Bug 1417042

Summary: glusterd restart is starting the offline shd daemon on other node in the cluster
Product: [Community] GlusterFS Reporter: Atin Mukherjee <amukherj>
Component: glusterdAssignee: Atin Mukherjee <amukherj>
Status: CLOSED CURRENTRELEASE QA Contact:
Severity: high Docs Contact:
Priority: unspecified    
Version: 3.10CC: bsrirama, bugs, rhs-bugs, sasundar, storage-qa-internal, vbellur
Target Milestone: ---Keywords: Triaged
Target Release: ---   
Hardware: x86_64   
OS: Linux   
Whiteboard:
Fixed In Version: glusterfs-3.10.0 Doc Type: If docs needed, set a value
Doc Text:
Story Points: ---
Clone Of: 1383893 Environment:
Last Closed: 2017-03-06 17:44:28 UTC Type: Bug
Regression: --- Mount Type: ---
Documentation: --- CRM:
Verified Versions: Category: ---
oVirt Team: --- RHEL 7.3 requirements from Atomic Host:
Cloudforms Team: --- Target Upstream Version:
Embargoed:
Bug Depends On: 1383893    
Bug Blocks: 1381825    

Description Atin Mukherjee 2017-01-27 05:05:16 UTC
+++ This bug was initially created as a clone of Bug #1383893 +++

+++ This bug was initially created as a clone of Bug #1381825 +++

Description of problem:
=======================

glusterd restart on one of the cluster node is restarting the offline selh heal daemon on other cluster node.

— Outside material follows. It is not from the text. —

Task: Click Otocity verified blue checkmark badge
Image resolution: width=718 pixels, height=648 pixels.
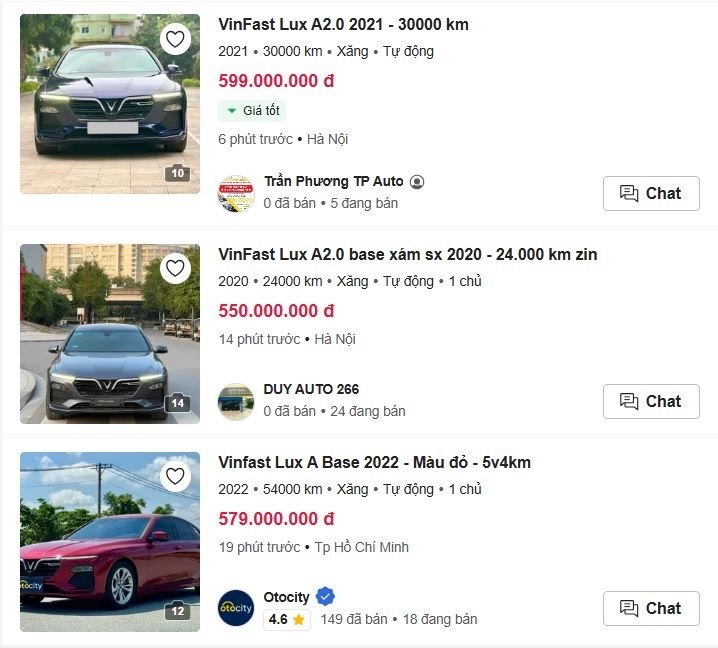Action: 325,597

Version-Release number of selected component (if applicable):
=============================================================
glusterfs-3.8.4-2


How reproducible:
=================
Always

Steps to Reproduce:
===================
1. Have 3 node cluster
2. Create 1*3 volume using both the node bricks and start it.
3. Kill shd daemon using kill -15 on of the cluster node
4. restart glusterd on other cluster node where step-3 is not done.
5. Now check for the volume status on any cluster node, you will see shd running on the node where it was killed in step-3

Actual results:
===============
glusterd restart is starting the offline shd daemon on other node in the cluster 

Expected results:
=================
glusterd restart should not start the offline shd daemon on other node in the cluster.




Additional info:

--- Additional comment from Red Hat Bugzilla Rules Engine on 2016-10-05 02:54:14 EDT ---

This bug is automatically being proposed for the current release of Red Hat Gluster Storage 3 under active development, by setting the release flag 'rhgs‑3.2.0' to '?'. 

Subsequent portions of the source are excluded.